- Born: 8 September 1948 (age 77) Sakhali, Goa, India
- Education: M.Com, LL.B, H.D.C., Pandit H.S.S.
- Occupations: Poet, academic, writer
- Years active: 1966–present
- Known for: Kavlyachem Sraddha (poetry collection)
- Awards: Sahitya Akademi Award (2010)

= Arun Sakhardande =

Indian writer (born 1948)

Arun Sakhardande (born 8 September 1948) is an Indian poet and academic from Goa, known for his contributions to Konkani literature. He received the Sahitya Akademi Award in 2010 for his poetry anthology Kavlyachem Sraddha.

== Early life and education ==
Sakhardande was born on 8 September 1948 in Sakhali, Goa. He completed a Master of Commerce (M.Com), a Bachelor of Laws (LL.B), and a Higher Diploma in Co-operation (H.D.C.). He also holds a Pandit H.S.S. (Senior) qualification.

== Career ==

=== Literary career ===
Sakhardande began writing poetry and short stories in Konkani in 1966.

As of 2022, he was the president of the Goa Konkani Akademi.

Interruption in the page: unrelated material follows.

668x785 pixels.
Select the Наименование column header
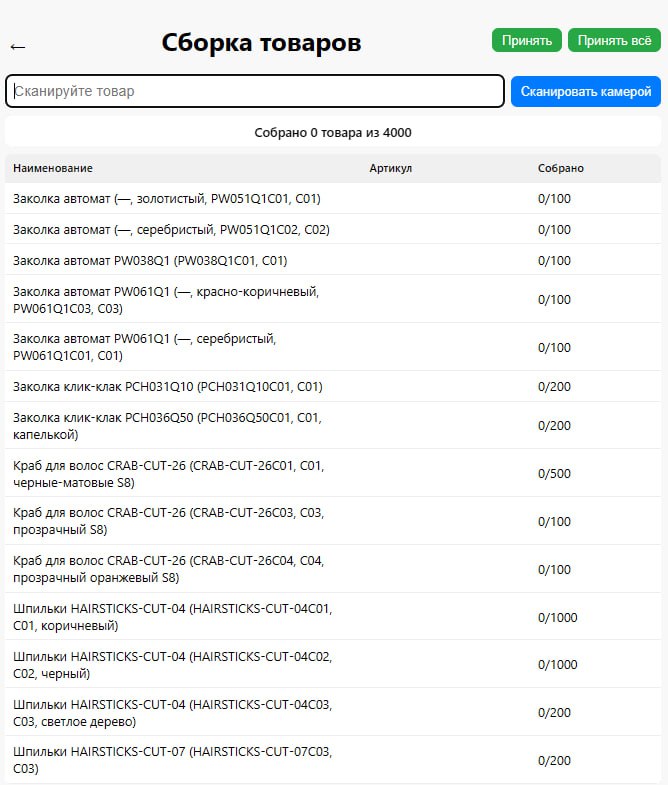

Sakhardande was part of the Konkani language agitation. In 2015, he was part of a protest by Sahitya Akademi Award winners against the killings of writers and rationalists across India.

=== Political career ===
In January 2024, Sakhardande joined the Bharatiya Janata Party.

== Notable works ==
- Eka Zadak Ghar Zai (1989)
- Kavlyachem Sraddha (2007) – This collection was the recipient of the Sahitya Akademi Award.
- Mog Kinari (2008)

== Awards and honours ==
- Sahitya Akademi Award (2010): Awarded for his book Kavlyachem Sraddha.
- Konkani Bhasha Mandal Sahitya Puraskar (2008): For Kavlyachem Sraddha.
- Janaganga Sahitya Puraskar (2008): For Kavlyachem Sraddha.
- Bharat Vidya Shiromani Award: Recognized for outstanding achievements in the field of education.